QUESTIONS ON THE MATERIAL:
#1 Repeat the mortgage text word for word, between "Co-signing (technically, a" and "title with them.", inclusive.
#2 According to the mortgage text, what share of the sales price can the seller pay toward closing costs on an FHA loan?

TEXT:
● ● ● ● ● ● ●

The seller can pay your closing costs, 3% of sales price on most conforming loans, 6% on FHA. With higher down payments (>10%) then sometimes you can get more. Anything left above that the buyer has to pay. It MUST be disclosed on the sales contract and the settlement statement, and the money does not go to the buyer but to the people that charged the costs.

Quote:
Originally Posted by GregTraub View Post
If the borrower is still in bankruptcy I cannot see how they would be approved for financing. Even back when lending standards were loose as my fat pants lenders ould only fund after BK discharge. Co-signing on a mortgage doesn't usually exist (at least not like it works for cars or credit cards). Are you sure that it's not the parent that is purchasing it and the child will just be on title? Either way if the parent is needed to qualify for the loan I'd have them on the contract as well, as if only the child signd the purchase contract they will obviously not qualify on their own so they could use the financing contingency at any point and end up wasting your time.
Co-signing (technically, a non-occupying co-borrower) does exist for FHA loans. A parent or family member that isn't living in the home can co-sign and use their credit, income and assets to help with the approval. However it is hard to see how any amount of + on the parents will overcome the - of a current BK. Usually it would be better in such cases to do what you recommend, have the parents on the contract and they take the loan themsevles with the kids on title with them.

● ● ● ● ● ● ●

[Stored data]
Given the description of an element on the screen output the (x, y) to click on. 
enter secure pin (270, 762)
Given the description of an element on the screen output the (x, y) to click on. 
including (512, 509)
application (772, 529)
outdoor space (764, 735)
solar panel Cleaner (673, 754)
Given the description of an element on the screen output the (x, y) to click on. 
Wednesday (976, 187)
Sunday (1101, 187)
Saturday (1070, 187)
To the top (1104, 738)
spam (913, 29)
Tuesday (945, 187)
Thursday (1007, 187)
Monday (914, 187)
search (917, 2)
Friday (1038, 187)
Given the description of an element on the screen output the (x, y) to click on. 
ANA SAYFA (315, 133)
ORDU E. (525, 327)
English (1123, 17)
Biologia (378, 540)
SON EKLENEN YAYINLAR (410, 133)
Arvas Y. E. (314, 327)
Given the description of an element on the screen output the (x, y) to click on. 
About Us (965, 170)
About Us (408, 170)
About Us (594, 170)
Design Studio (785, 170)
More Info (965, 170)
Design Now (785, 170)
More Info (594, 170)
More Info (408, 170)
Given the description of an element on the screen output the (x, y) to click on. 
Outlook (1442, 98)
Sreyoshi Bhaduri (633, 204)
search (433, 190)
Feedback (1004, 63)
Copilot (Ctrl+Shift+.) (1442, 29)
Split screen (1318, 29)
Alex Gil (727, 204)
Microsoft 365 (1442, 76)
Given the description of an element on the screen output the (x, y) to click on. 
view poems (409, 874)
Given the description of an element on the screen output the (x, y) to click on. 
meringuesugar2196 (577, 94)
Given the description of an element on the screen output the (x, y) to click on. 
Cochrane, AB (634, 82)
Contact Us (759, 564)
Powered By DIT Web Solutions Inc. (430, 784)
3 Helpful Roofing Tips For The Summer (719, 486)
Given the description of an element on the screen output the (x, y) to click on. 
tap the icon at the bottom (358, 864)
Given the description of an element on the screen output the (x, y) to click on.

● ● ● ● ● ● ●

EXERCISE RESPONSES:
#1
Co-signing (technically, a non-occupying co-borrower) does exist for FHA loans. A parent or family member that isn't living in the home can co-sign and use their credit, income and assets to help with the approval. However it is hard to see how any amount of + on the parents will overcome the - of a current BK. Usually it would be better in such cases to do what you recommend, have the parents on the contract and they take the loan themsevles with the kids on title with them.

#2 6% of the sales price.